INSTRUCTION A
Retype the part of the forum thread about Discovery Gardens below, starting at "I live in one" and ending at "time I looked.".
INSTRUCTION B
Write the next part of the Discovery Gardens forum thread below, picking up right after its last line.

TEXT PASSAGE

The "Gardens" have underground parking. But most of the access points to the parking area seem to be blocked off. 
Discovery Gardens has open air road level parking none with canopy's.


----------



## saya123

even i thot that the buildings in front are all "gardens" but the fact is that the buildings on ur left side are actually part of "discovery gardens" zen cluster.. i got to know when i actually rented the apartment.. and these buildings have underground parking and access is always open.. quite opposite to ur observation 



ExpatAl said:


> The "Gardens" have underground parking. But most of the access points to the parking area seem to be blocked off.
> Discovery Gardens has open air road level parking none with canopy's.


----------



## ahayat

*delivery places*

hey,
just moved in and don't know much about the place. ibn batuta is a little too far from where i am (bldg 107), especially since i don't own a car yet.. can somebody tell me if there's a corner store or laundry nearby..

second question: can somebody please be kind enough to list a few numbers for eating places that deliver.. fast food, indian/pakistani, ANY would do! i'm not much of a cooker! 

thanks!


----------



## ExpatAl

Hello,
I suggest you go to the mall and pick up some numbers of the resturants in the food hall, most deliver.
I live in one of the buildings in the 70's and I walk over all the time, especially this time of year.
Have not checked for a few weeks but I did notice a laundry / dry cleaners opening towards the Zion section of DG. Also a resturant or two. I also noted some signs going up for supermarkets "opening soon" but none fitted out the last time I looked.


----------



## saya123

ahayat said:


> hey,
> just moved in and don't know much about the place. ibn batuta is a little too far from where i am (bldg 107), especially since i don't own a car yet.. can somebody tell me if there's a corner store or laundry nearby..
> 
> second question: can somebody please be kind enough to list a few numbers for eating places that deliver.. fast food, indian/pakistani, ANY would do! i'm not much of a cooker!
> 
> thanks!

DATASET EXCERPT

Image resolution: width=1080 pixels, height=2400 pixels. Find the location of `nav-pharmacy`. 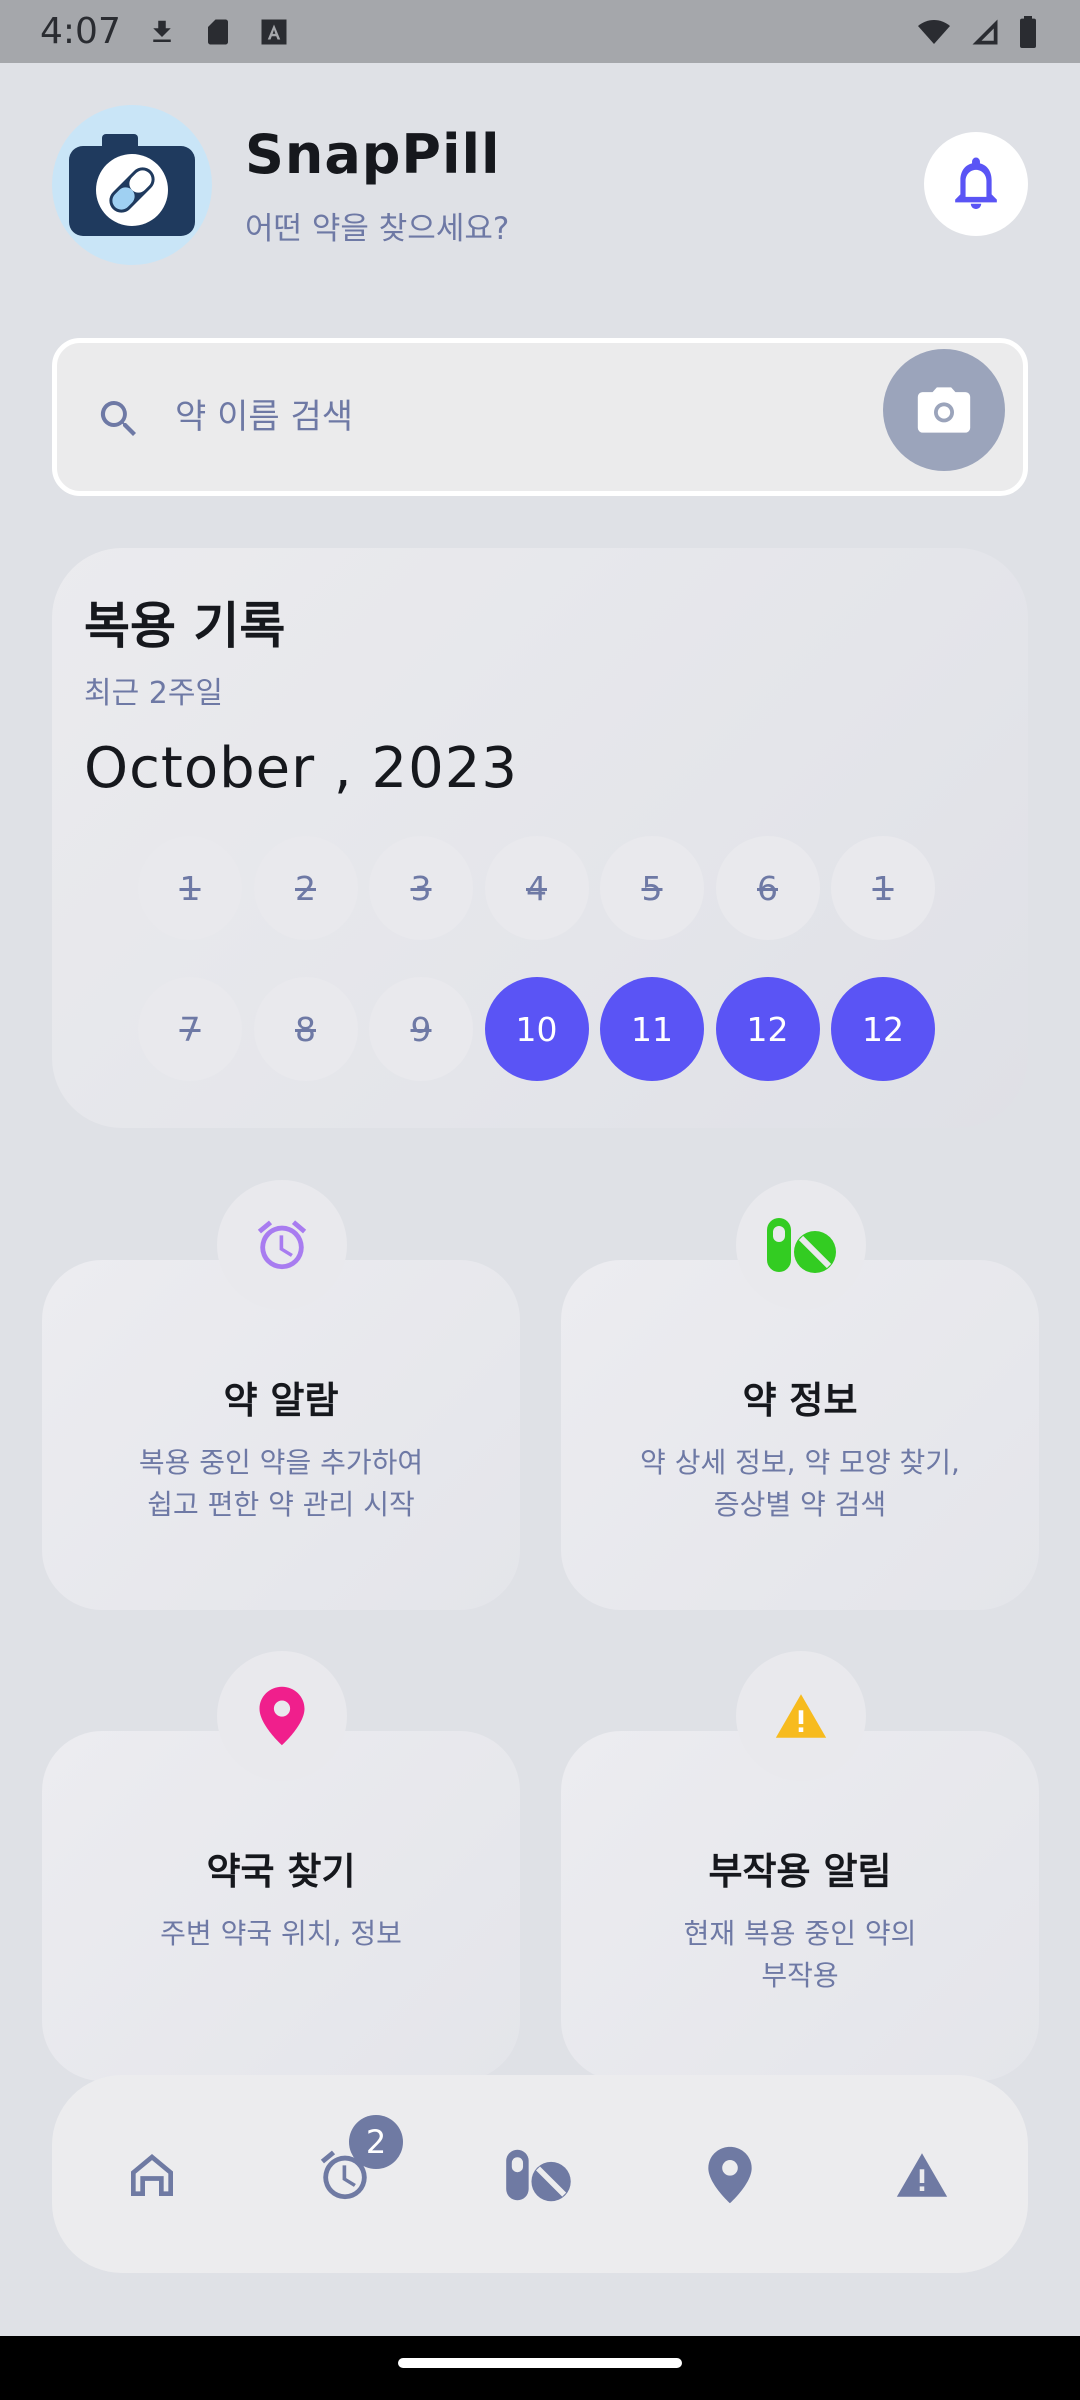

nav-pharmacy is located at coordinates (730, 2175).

RESPONSE A
I live in one of the buildings in the 70's and I walk over all the time, especially this time of year.
Have not checked for a few weeks but I did notice a laundry / dry cleaners opening towards the Zion section of DG. Also a resturant or two. I also noted some signs going up for supermarkets "opening soon" but none fitted out the last time I looked.

RESPONSE B
hey there.. welcome neighbour  actually im in zen myself.. so yes there is a laundry there by the name of 'Eastern...' somethin.. they do pick n drop as well.. so i will try to get hold of a number the next time i walk past that.. its in the same building as ZiQoo hotel apartments.. opposite Chelsea Gardens Hotel Apartments. 

as for food delievry.. hmm i dont have many numbers.. but yes there are quite a few restuarants in the mall and all u need to do is go there once and grab all the menus as suggested by ExpatAl.. im sure most of them deliver as its not too far off..


----------



## zero9

ahayat said:


> hey,
> just moved in and don't know much about the place. ibn batuta is a little too far from where i am (bldg 107), especially since i don't own a car yet.. can somebody tell me if there's a corner store or laundry nearby..
> 
> second question: can somebody please be kind enough to list a few numbers for eating places that deliver.. fast food, indian/pakistani, ANY would do! i'm not much of a cooker!
> 
> thanks!


Hey.. did u manage to hunt the numbers.. // the best thing would be to go to IBN Batutta mall and collect take away menus from all the possible counters.. BTW shamiana has good indian food... (non-veg is good.. veg isnt..)

i m at bldg 65 and cant still figure out a laundry.. (there is one in zen cluster .. but damn expensive..try this " Emirates Falcon Laundry and their number is 050 8262268" i got it as a post from smwhere..

also there isnt any any corner store around.. so we go to Lulu market at al barsha behind Mall of emirates.. it has a lot of variety for indians..

BTW did u manage to get some maid .. sm1 had sent me a small note with a number on it.. she never came on calling though.. 

where are u from>> ?? and where do u work.??

we are from mumbai.. and currently work from a temporary office at JAFZA.. we plan to take up office at media city


----------



## zero9

hello everybody..

we are new here and we have joined this group / forum recently... we are in bldg 65.. any1 around us..??


----------



## rosco

hi there looking at discovery gardens, how much are you guys paying if you dont mind me asking just to confirm the other fees are these correct?

chiller (sometimes paid by landlord)
ground fees (paid by landlord)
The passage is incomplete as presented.